Mettetevi in piedi, adesso caricatevi sopra vostra moglie: sulla spina c’è IL DOPPIO del carico che normalmente sopporta. Il doppio. State morendo? No, è un carico assolutamente tollerabile. Se doveste sostenerlo per due ore avreste problemi, se vi caricaste moglie, amante, prima suocera e seconda suocera avreste dei problemi.

Il terzo. I movimenti complicati vanno analizzati nel globale per tenere di conto di tutti i vincoli. Inutile dire che schienare di più lo squat perché così le ginocchia sono meno stressate non è il massimo dell’intelligente… Ciò che dovete considerare è che c’è un equilibrio fra le forze in gioco, equilibrio che dipende da come siete fatti voi, da quanto carico piazzate sul bilanciere, da quello che avete come schema motorio.

Effettivamente c’è chi manda troppo le ginocchia in avanti, ma il problema non è il ginocchio in avanti, ma perché lo fa. Magari tiene il bilanciere troppo in alto oppure ha uno stance strettissimo, oppure si forza a fare qualcosa che ha visto da qualcuno.
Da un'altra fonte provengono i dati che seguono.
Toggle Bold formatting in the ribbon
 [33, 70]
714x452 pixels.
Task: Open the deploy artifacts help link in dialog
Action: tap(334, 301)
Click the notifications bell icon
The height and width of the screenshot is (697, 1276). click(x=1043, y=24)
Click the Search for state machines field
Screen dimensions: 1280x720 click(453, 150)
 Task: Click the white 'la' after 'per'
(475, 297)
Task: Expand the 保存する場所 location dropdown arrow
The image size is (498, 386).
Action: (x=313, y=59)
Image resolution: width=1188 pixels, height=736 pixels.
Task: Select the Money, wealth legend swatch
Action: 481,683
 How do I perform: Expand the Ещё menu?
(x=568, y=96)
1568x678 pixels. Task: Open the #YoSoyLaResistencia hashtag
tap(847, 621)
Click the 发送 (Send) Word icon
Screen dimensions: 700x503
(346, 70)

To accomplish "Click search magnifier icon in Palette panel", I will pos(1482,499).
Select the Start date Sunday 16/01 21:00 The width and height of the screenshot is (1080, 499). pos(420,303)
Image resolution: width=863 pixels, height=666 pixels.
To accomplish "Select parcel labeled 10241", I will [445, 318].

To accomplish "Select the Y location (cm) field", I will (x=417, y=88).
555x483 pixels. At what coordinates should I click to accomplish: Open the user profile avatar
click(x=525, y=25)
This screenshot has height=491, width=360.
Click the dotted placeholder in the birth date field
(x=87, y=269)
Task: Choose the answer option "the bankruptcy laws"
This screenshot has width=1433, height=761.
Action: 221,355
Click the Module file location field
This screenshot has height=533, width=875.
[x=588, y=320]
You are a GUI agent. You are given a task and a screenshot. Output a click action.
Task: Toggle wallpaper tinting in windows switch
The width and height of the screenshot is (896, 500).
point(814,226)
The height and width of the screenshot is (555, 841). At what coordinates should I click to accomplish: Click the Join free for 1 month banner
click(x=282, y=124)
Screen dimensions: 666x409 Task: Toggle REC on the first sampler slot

Certe volte è meglio cambiare un assetto portando volontariamente le ginocchia più in avanti stringendo lo stance, perché il soggetto ha dolore alle anche e così via.

Le regole, i trucchi, le armi segrete lasciamole ai fumetti. Se per fare uno squat fosse sufficiente rispettare dei punti scritti su un foglio, a che servirebbe un allenatore o un personal trainer?